La soledad está sentada en mi banco del parque. La observo desde lejos, escondido tras el tronco de un pino. Su incertidumbre crece a medida que pasa el tiempo y no aparezco. Enciendo un cigarrillo y reflexiono unos instantes sobre el apego. Estoy apegado a ese banco y la soledad está apegada a mí. Puede que yo también acabe apegado a ella aunque de momento no lo estoy, ¿o sí? La luna señala un camino de plata hacia ninguna parte y la brisa acaricia con dulzura la tierra que alberga la danza de las hojas del otoño. Apago el cigarrillo y me dirijo hasta el banco. La soledad ni me mira y vuelve la cabeza con gesto altivo. Empiezo a conocerla y veo que es muy posesiva; eso no es bueno, pero cada uno es como es y obedece a su naturaleza.
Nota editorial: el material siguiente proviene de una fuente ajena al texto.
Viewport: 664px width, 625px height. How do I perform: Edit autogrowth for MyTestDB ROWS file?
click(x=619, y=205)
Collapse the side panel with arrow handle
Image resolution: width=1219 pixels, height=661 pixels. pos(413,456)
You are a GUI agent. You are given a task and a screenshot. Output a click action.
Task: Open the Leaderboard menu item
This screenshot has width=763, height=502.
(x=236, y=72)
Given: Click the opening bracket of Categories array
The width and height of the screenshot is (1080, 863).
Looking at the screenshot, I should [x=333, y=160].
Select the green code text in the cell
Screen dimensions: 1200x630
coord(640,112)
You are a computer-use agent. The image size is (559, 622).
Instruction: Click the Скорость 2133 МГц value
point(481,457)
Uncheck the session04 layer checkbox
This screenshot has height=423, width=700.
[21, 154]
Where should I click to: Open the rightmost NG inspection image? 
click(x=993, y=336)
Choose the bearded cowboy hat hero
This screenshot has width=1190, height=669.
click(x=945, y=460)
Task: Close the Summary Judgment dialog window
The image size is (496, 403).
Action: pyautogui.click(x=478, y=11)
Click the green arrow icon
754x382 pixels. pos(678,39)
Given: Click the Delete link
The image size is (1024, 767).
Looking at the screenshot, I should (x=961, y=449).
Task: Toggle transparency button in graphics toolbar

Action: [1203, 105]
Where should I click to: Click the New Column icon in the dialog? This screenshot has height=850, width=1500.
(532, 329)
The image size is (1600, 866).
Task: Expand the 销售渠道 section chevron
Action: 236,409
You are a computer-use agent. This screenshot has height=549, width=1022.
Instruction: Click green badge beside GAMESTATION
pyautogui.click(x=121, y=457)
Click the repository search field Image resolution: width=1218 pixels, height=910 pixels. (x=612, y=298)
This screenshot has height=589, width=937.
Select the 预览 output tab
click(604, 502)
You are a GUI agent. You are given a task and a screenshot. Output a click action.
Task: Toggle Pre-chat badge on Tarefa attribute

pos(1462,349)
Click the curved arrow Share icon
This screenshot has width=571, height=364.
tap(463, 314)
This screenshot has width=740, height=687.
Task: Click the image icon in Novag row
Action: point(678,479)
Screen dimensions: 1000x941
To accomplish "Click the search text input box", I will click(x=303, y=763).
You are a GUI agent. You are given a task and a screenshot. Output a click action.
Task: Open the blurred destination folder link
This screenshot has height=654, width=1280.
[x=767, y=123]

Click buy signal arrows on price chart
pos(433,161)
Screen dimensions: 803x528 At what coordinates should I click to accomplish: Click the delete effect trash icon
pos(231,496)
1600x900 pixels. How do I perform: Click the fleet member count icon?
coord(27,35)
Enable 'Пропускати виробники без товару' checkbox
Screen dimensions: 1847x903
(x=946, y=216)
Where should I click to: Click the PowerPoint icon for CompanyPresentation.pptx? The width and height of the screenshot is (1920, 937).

Mi naturaleza es caótica y mi alma está atormentada por vicisitudes vitales que ya no recuerdo. Mi memoria es frágil y yo escondo mi sensibilidad bajo una fachada de ladrillos que se desmorona cada noche, que me permite ver sombras y espectros que me saludan como a un amigo. Tomo la mano de la soledad y le digo que ya está bien, que no es para tanto. En el fondo es un encanto porque me ha sonreído y está bailando para mí. Nunca lo había hecho. Su danza me hipnotiza.
2 comentarios:
Este laaaaargoooo verano que parece no acabar nunca te está dando oportunidades sinfín para continuar visitando tu banco.
Vengo leyendo estos monólogos tuyos desde el principio (aunque no los he comentado) y encuentro en ellos cierta tristeza y necesidad de soledumbre, la cual, por otra parte, bien mirada, esto es, con buenos ojos, no es mala amiga.
La soledad, a quien hoy coges de la mano, a veces es tan terapéutica...
Ha sido un proyecto durante el que he trabajado todo el verano, S. Cid. Me gustó mi propio personaje y seguí y seguí. Me alegro de que te guste. Y sí, la soledad es imprescindible para mí, eso sí, la soledad buscada, no la encontrada. Gracias por tu fidelidad. Un beso.